Food firm fined £3,000 for bad hygiene

Published Tuesday 14 June 2016 at 10:11

A Blackburn food company has been fined more than £3,000 for food hygiene breaches.

Blackburn with Darwen Council’s Public Protection team found that Blackburn-based Azalea Foods Ltd had unhygienic crates at the industrial unit and had no hot and cold running water on the premises.

The company, on Glenfield Business Park, Blakewater Road, produces Indian foods, such as samosas and rolls. It had its premises closed and the products were recalled from all parts of the UK for several food hygiene breaches, a court heard.

The company and its owner, Mustaq Mohammed, of Beardwood Park, Blackburn, pleaded guilty to failing to register their manufacturing premises.

On January 9 2015 an unannounced food hygiene inspection was carried out following a complaint of suspicions that a new food business was operating in a unit without a water supply.

It was found that a samosa manufacturing business had re-located to the unit and was operating in very poor conditions. These included:

  • No hot or cold water at the premises so employees were unable to wash their hands and essential routine cleaning was not being done. If any water was required this was taken from the communal toilets used by occupants and visitors to the surrounding businesses
  • The premises was in a poor state of repair and had not been maintained so as to allow it to be properly cleaned with broken and missing wall tiles and heavily stained floor surfaces
  • Equipment used to store and handle food was dirty and heavily stained with food debris
  • Despite having owned food businesses in the Blackburn area for  18 years Mr Mushtaq had failed to register this manufacturing business with the Council

The premises were shut down under emergency prohibition orders in January last year. The firm employed four people and has since reopened after complying with regulations.

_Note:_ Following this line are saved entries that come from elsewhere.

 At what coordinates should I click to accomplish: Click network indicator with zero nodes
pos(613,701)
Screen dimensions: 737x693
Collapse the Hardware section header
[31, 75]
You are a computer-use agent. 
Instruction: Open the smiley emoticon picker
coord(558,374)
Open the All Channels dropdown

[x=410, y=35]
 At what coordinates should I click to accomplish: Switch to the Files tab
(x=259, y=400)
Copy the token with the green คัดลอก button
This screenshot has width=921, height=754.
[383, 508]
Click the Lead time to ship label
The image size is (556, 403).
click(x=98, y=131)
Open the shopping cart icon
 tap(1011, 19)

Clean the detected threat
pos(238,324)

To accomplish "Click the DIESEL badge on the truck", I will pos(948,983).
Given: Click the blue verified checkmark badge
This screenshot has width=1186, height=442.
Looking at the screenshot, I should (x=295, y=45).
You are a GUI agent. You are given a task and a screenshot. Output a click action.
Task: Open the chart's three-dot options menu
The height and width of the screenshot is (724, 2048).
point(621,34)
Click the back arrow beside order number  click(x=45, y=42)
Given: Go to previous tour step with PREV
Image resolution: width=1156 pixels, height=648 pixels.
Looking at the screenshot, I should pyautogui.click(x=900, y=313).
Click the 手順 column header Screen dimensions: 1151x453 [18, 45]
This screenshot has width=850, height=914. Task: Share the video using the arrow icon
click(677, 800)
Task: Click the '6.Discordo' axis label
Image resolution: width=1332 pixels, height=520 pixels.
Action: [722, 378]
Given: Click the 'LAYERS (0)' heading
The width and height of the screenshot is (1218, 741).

Councillor Jim Smith, Blackburn with Darwen Council’s Executive Member for Environment, said:

The lack of hot and cold running water was the most serious risk could have caused harm to the public. Businesses who do not have good hygiene standards will be discovered and prosecuted by our Public Protection team.”

Mr Mushtaq  pleaded guilty to the charges. He was fined £2,000 and was ordered to pay £1,000  contribution to the council. There was also a Victim Surcharge of £75.